Simultaneous Decarburization and Denitrogenization of Molten Iron with Vacuum Suction Degassing Method.

Abstract

A kinetic study has been made on simultaneous decarburization and denitrogenization of molten iron in low content ranges by using Vacuum Suction Degassing method (VSD method). A porous Al2O3-SiO2 tube was immersed into molten iron. Internal pressure of the tube was reduced to remove gaseous products from the tube-molten iron interface. The initial carbon and nitrogen contents were in the ranges of 0-1000 ppm and 50-100 ppm, respectively. The initial oxygen content was below 50 ppm. The atmosphere of the bath surface was Ar (1.01×105 Pa).
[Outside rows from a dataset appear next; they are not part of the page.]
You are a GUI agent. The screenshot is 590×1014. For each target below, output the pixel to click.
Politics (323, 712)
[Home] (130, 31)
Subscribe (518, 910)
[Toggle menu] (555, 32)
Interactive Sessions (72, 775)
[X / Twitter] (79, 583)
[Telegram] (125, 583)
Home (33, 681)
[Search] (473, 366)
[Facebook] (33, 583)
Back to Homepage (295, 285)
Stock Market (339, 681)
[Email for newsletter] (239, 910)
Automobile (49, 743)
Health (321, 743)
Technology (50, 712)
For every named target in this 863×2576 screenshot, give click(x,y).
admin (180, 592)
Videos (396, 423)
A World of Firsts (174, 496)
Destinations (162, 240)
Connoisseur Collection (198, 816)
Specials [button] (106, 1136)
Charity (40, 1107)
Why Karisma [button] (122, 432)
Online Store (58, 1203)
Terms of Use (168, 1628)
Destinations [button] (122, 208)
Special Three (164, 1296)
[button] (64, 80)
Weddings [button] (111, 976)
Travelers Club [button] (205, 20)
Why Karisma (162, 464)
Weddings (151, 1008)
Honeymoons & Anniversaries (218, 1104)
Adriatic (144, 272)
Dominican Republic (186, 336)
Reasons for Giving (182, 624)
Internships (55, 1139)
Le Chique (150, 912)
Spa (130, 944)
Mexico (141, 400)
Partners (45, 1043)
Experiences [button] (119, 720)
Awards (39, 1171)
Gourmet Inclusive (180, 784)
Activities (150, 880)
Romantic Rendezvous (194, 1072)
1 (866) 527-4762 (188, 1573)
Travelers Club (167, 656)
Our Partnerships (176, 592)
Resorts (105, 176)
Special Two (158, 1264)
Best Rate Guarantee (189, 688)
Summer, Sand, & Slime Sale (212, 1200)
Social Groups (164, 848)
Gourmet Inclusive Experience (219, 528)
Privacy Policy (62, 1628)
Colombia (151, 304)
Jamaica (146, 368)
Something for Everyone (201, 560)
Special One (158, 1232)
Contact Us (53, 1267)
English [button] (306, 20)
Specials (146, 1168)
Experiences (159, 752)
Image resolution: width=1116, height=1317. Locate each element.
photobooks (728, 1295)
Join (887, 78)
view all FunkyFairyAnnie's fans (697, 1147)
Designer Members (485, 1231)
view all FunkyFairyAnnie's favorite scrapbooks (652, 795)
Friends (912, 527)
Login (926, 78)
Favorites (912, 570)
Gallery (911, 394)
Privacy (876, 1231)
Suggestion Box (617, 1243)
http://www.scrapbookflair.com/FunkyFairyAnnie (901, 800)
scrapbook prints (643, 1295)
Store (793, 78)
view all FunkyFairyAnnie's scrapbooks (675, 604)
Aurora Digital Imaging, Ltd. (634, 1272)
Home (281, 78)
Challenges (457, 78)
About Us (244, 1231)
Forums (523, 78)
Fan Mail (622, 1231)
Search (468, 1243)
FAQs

The experimental temperature was 1853 K. The VSD method can greatly increase the rate of denitrogenization as well as decarburization, and the carbon and nitrogen contents can be decreased to very low values. The decarburization rate constant increases with increasing gas permeability of the porous tube and with decreasing its internal pressure. The decarburization at higher carbon content is largely affected by the dissociation reaction of solid oxide of the tube. The decarburization enhances the denitrogenization considerably. The denitrogenization reaction rate is strongly dependent on gas permeability of the porous tube. A mixed control model is applied to explain the denitrogenization at the porous tube-melt interface. It is found that the denitrogenization rate is controlled by the mass transfer in the porous tube wall at lower permeability and mainly by the chemical reaction at the tube-melt interface at higher permeability.